Anatomy of a Photo: The Bowels of Spectating

Perusing the Velominati Archives of Cycling Photos Liberated from the Interwebs (VACPLI), I stumbled across this little gem. I’m sure they are lovely people on the inside, but this photo showcases one of the most unflattering examples of spectators we find along the roadside of the Great Races. I’m not sure how you can be at the Queen Stage of the 2009 Tour – on the final climb no less – watching the key break led by three of the finest climbers in the world, and look quite so…constipated.

Here we have a misguided Euro hipster doing his best impression of an American Frat boy douchnozzle. Whomever decided it was cool to perch a baseball cap backwards and tilted like a yarmulke should be given a stern talking to.
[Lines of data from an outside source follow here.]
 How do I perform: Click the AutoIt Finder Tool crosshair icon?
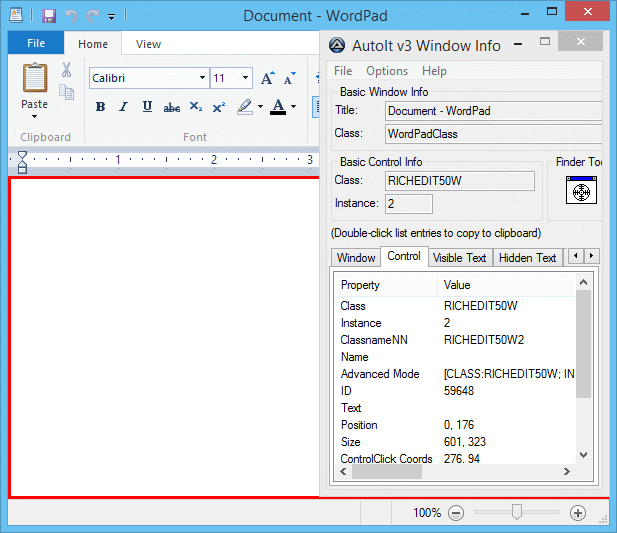[x=581, y=190]
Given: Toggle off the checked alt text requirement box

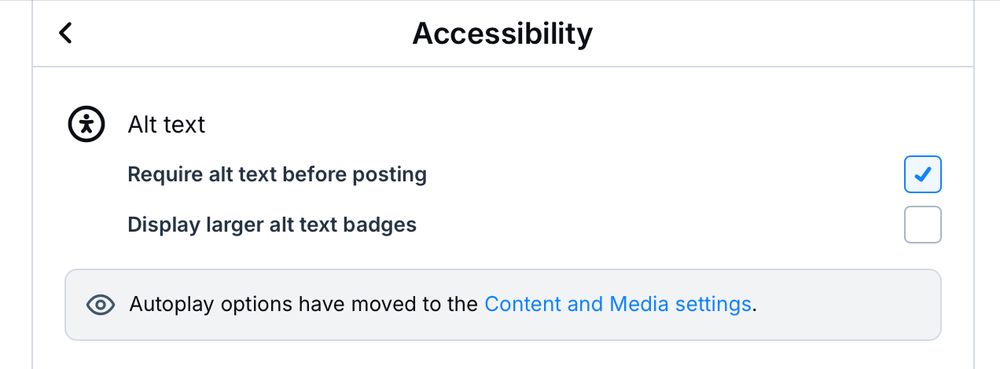Looking at the screenshot, I should pos(922,174).
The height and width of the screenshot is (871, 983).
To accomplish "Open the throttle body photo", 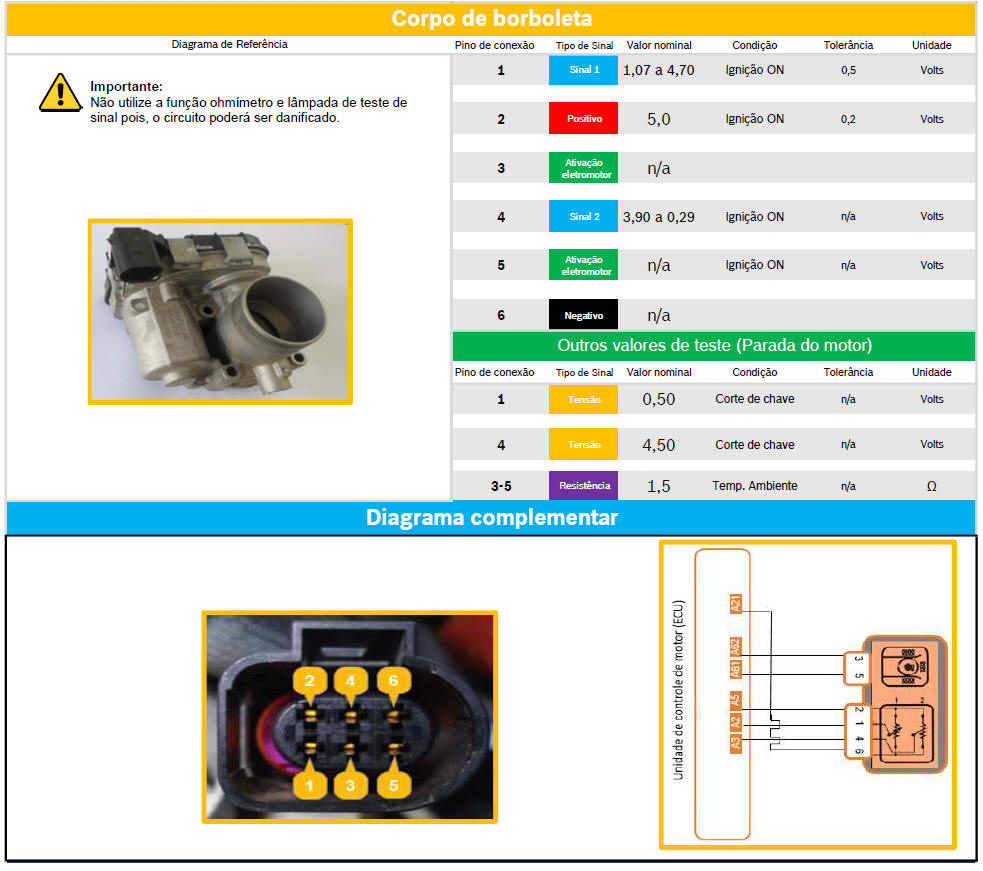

I can only assume this a strategy to protect the neck from flying debris. Unacceptable. Please review the three-point system immediately. Do not pass Go, do not collect $200.

The cap on what I’m guessing is a woman with unnecessarily wide shoulders letting out a Bantha call is really no better, but can be blamed on the Tour caravan that passes before the race and distributes this type of paraphernalia to fans whose judgement has been impaired by a combination of sun exposure, boredom, excitement, and copious quantities of alcohol. Nevertheless, those hats should be summarily incinerated, and all photographic evidence destroyed.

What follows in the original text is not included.